Authors: Kaiwen Wei, Rui Shan, Dongsheng Zou, Jianzhong Yang, Bi Zhao, Junnan Zhu, Jiang Zhong
Subjects: cs.CL
Abstract URL: https://arxiv.org/abs/2508.18260
Pdf URL: https://arxiv.org/pdf/2508.18260
Copy Paste: [[2508.18260]] MIRAGE: Scaling Test-Time Inference with Parallel Graph-Retrieval-Augmented Reasoning Chains(https://arxiv.org/abs/2508.18260)

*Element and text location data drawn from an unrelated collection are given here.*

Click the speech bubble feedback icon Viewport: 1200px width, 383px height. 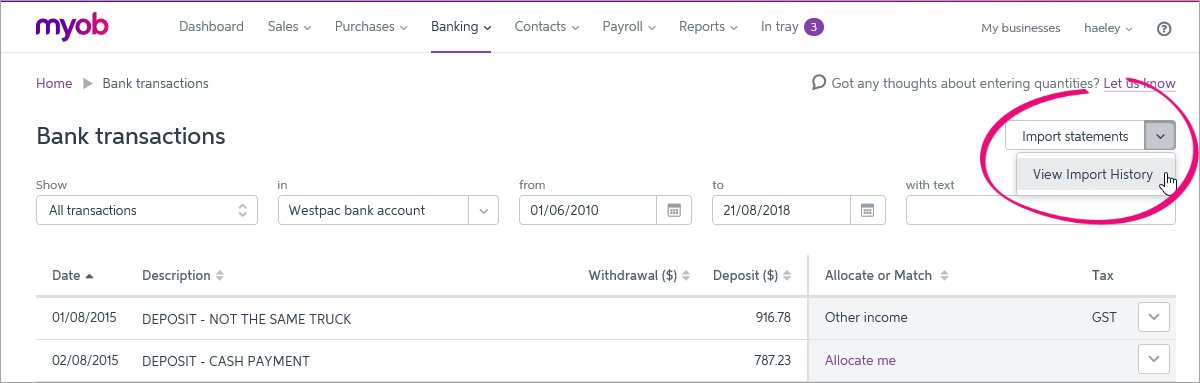[x=819, y=83]
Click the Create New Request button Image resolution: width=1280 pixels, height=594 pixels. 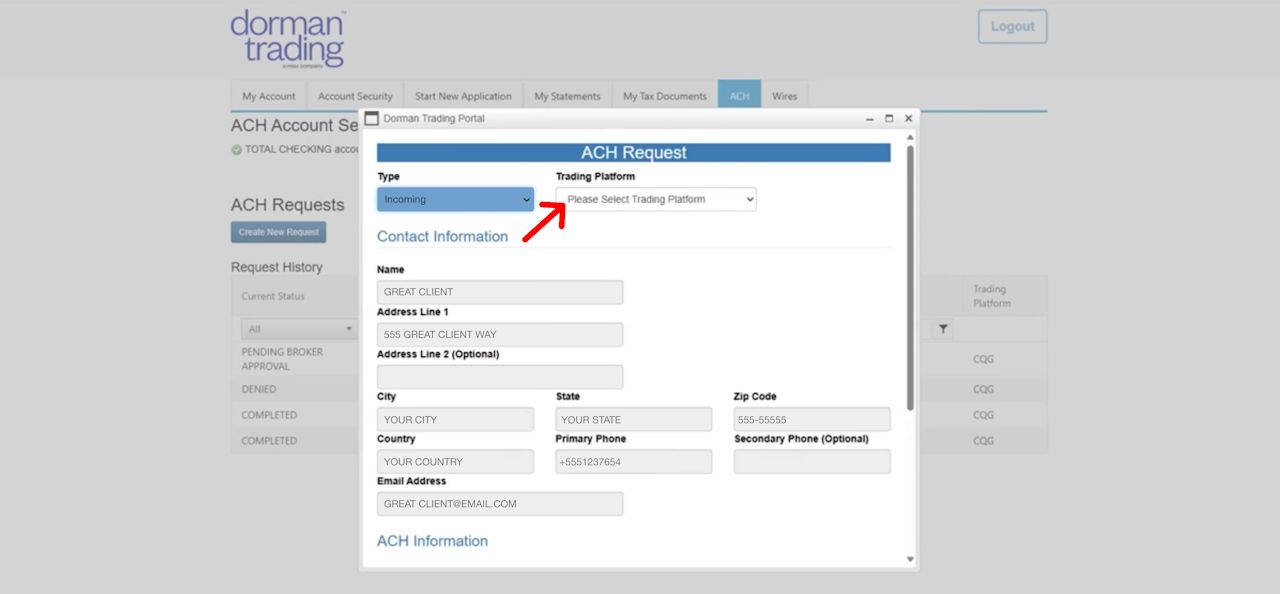coord(279,232)
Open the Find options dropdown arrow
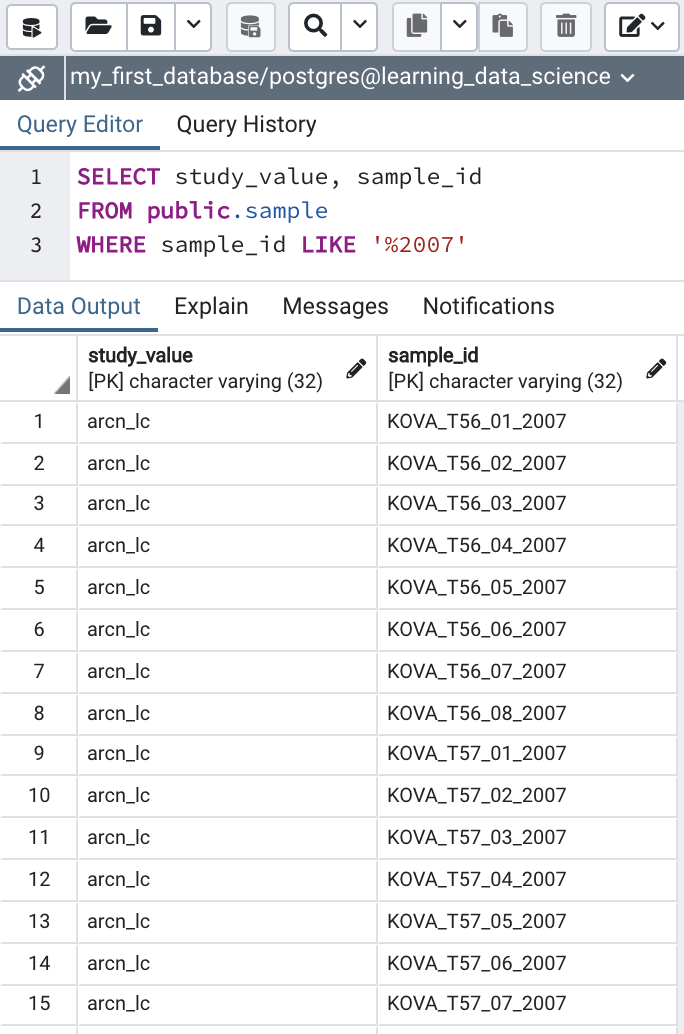Image resolution: width=684 pixels, height=1034 pixels. pyautogui.click(x=359, y=26)
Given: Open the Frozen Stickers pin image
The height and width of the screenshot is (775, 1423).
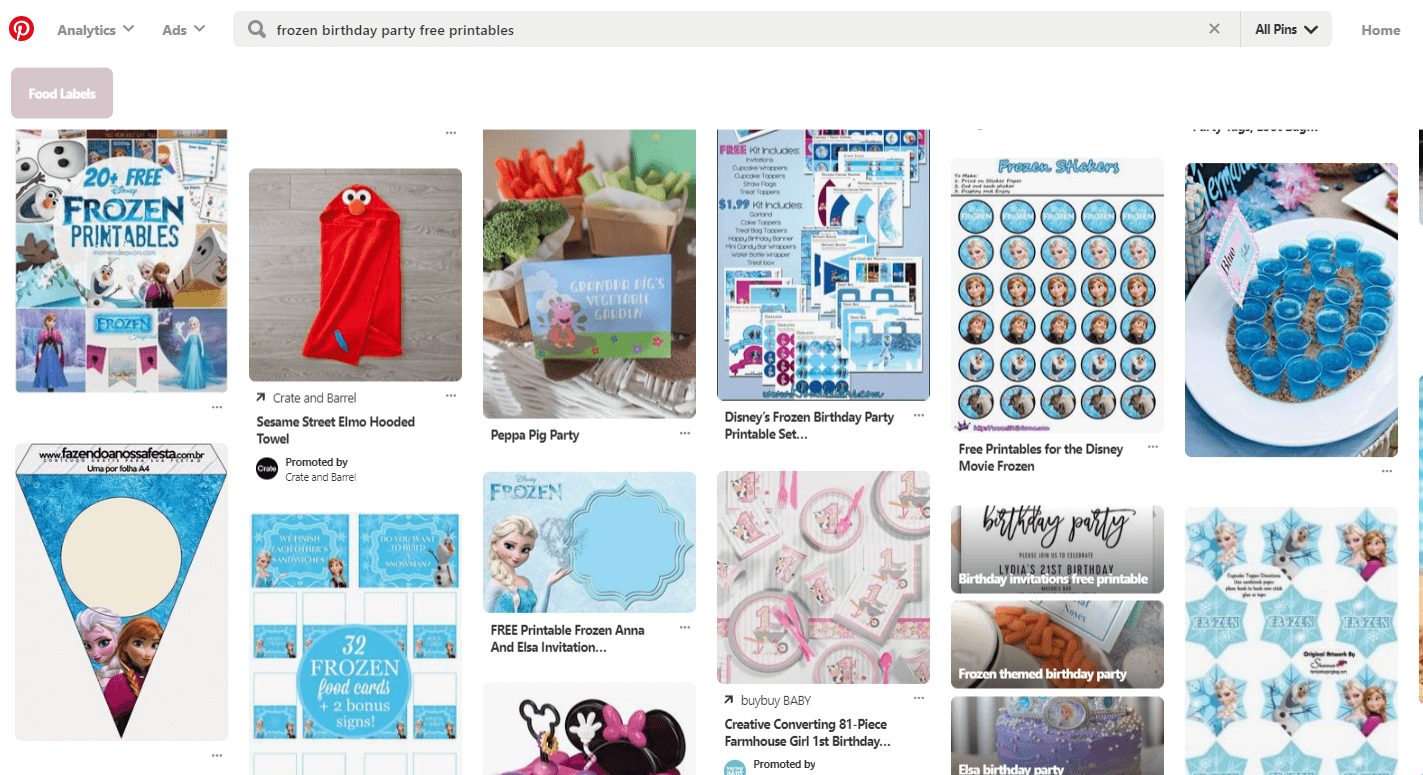Looking at the screenshot, I should click(1057, 295).
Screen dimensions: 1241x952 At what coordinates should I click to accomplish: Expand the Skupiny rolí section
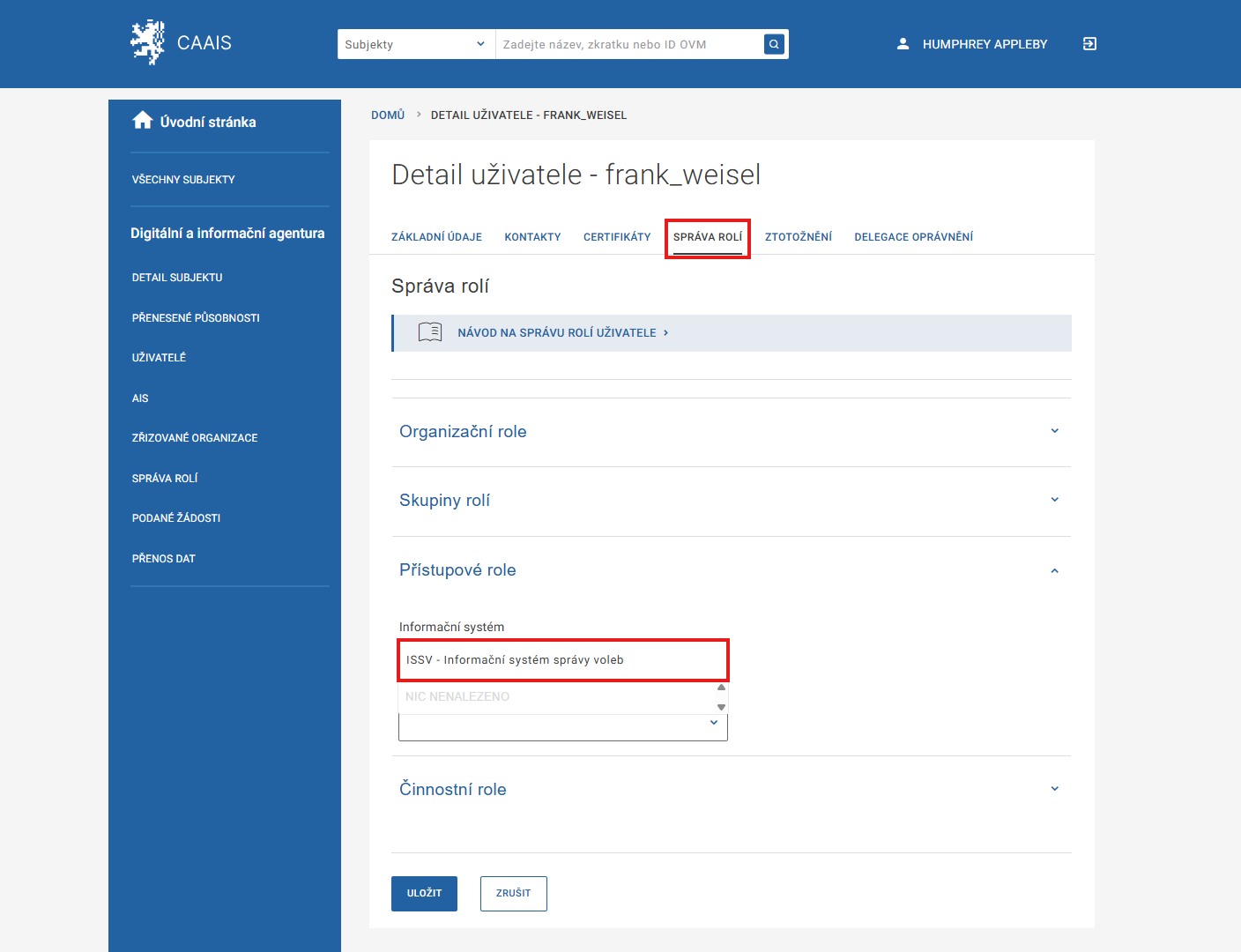(x=1054, y=500)
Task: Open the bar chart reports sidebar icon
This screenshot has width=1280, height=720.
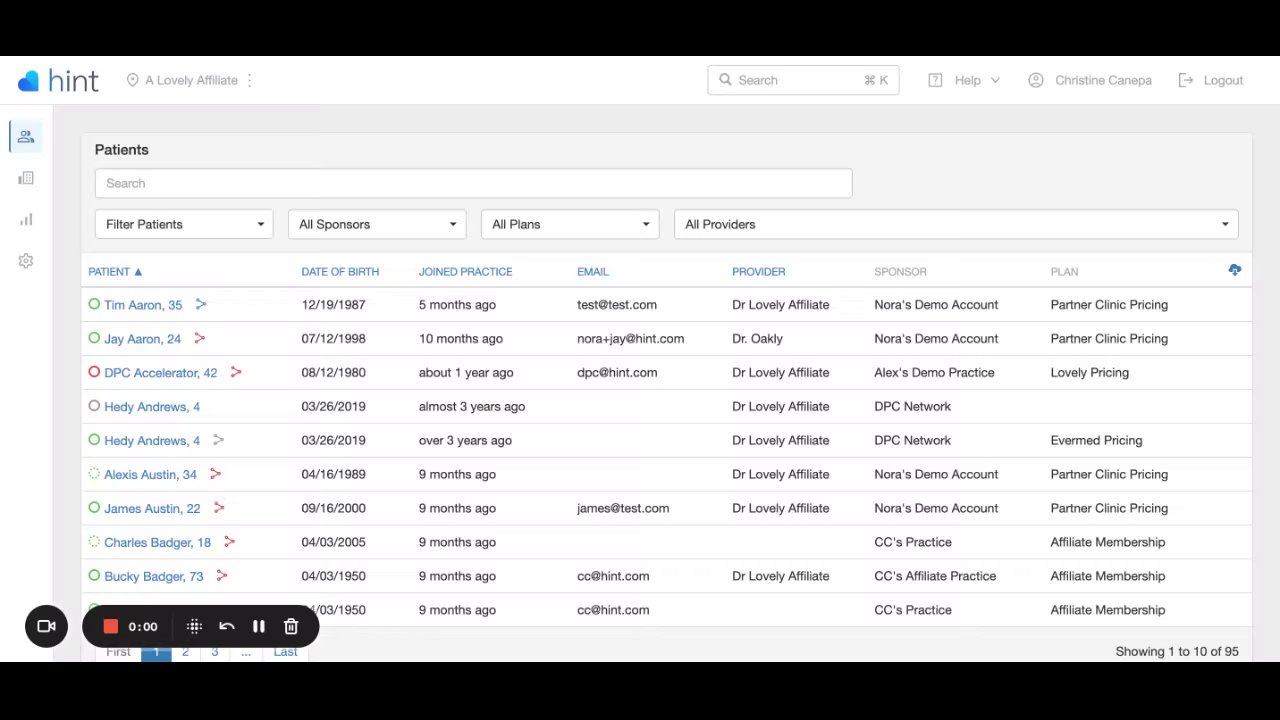Action: click(26, 220)
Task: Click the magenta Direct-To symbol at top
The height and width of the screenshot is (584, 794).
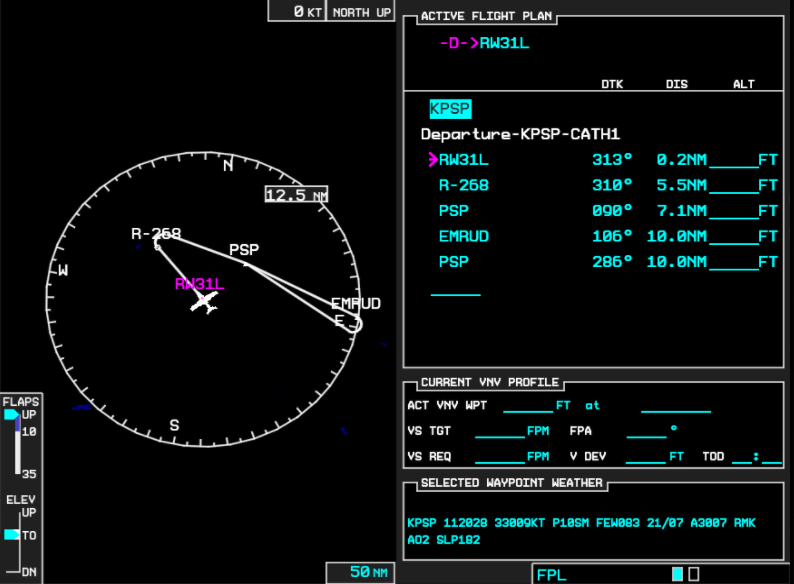Action: click(x=458, y=43)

Keywords: gpt, prompt, retrieval augmented generation, chain-of-thought, tree-of-thought
Abstract: Large reasoning models (LRMs) have shown significant progress in test-time scaling through chain-of-thought prompting. Current approaches like search-o1 integrate retrieval augmented generation (RAG) into multi-step reasoning processes but rely on a single, linear reasoning chain while incorporating unstructured textual information in a flat, context-agnostic manner. As a result, these approaches can lead to error accumulation throughout the reasoning chain, which significantly limits its effectiveness in medical question-answering (QA) tasks where both accuracy and traceability are critical requirements. To address these challenges, we propose MIRAGE (Multi-chain Inference with Retrieval-Augmented Graph Exploration), a novel test-time scalable reasoning framework that performs dynamic multi-chain inference over structured medical knowledge graphs. Specifically, MIRAGE 1) decomposes complex queries into entity-grounded sub-questions, 2) executes parallel inference chains, 3) retrieves evidence adaptively via neighbor expansion and multi-hop traversal, and 4) integrates answers using cross-chain verification to resolve contradictions. Experiments on three medical QA benchmarks (GenMedGPT-5k, CMCQA, and ExplainCPE) show that MIRAGE consistently outperforms GPT-4o, Tree-of-Thought variants, and other retrieval-augmented baselines in both automatic and human evaluations. Additionally, MIRAGE improves interpretability by generating explicit reasoning chains that trace each factual claim to concrete chains within the knowledge graph, making it well-suited for complex medical reasoning scenarios. The code will be available for further research.
摘要：大型推理模型（LRMS）通过思考链提示显示了测试时间缩放的显着进展。当前的方法诸如搜索-O1之类的方法将检索增强生成（RAG）集成到多步推理过程中，但依赖于单个线性推理链，同时以平坦的，上下文 - 语言性的方式合并了非结构化的文本信息。结果，这些方法可能导致整个推理链中的错误积累，这显着限制了其在准确性和可追溯性都是至关重要的要求中的医疗问题（QA）任务中的有效性。为了应对这些挑战，我们提出了Mirage（具有检索功能图形探索的多链推断），这是一个新型的测试时间可扩展推理框架，对结构化医学知识图执行动态多链推断。具体而言，Mirage 1）将复杂的查询分解为实体接地的子问题，2）执行平行的推理链，3）通过邻居扩张和多跳遍历自适应地检索证据，而4）使用交叉链验证整合答案，以解决矛盾。在三个医学质量检查基准（GenMedGPT-5K，CMCQA和DiffentCPE）上进行的实验表明，幻影在自动和人类评估中始终优于GPT-4O，经过思考的变体以及其他检索型基底线。此外，Mirage通过产生明确的推理链来提高可解释性，这些链条追踪了知识图内的每个事实主张，使其非常适合复杂的医学推理方案。该代码将用于进一步研究。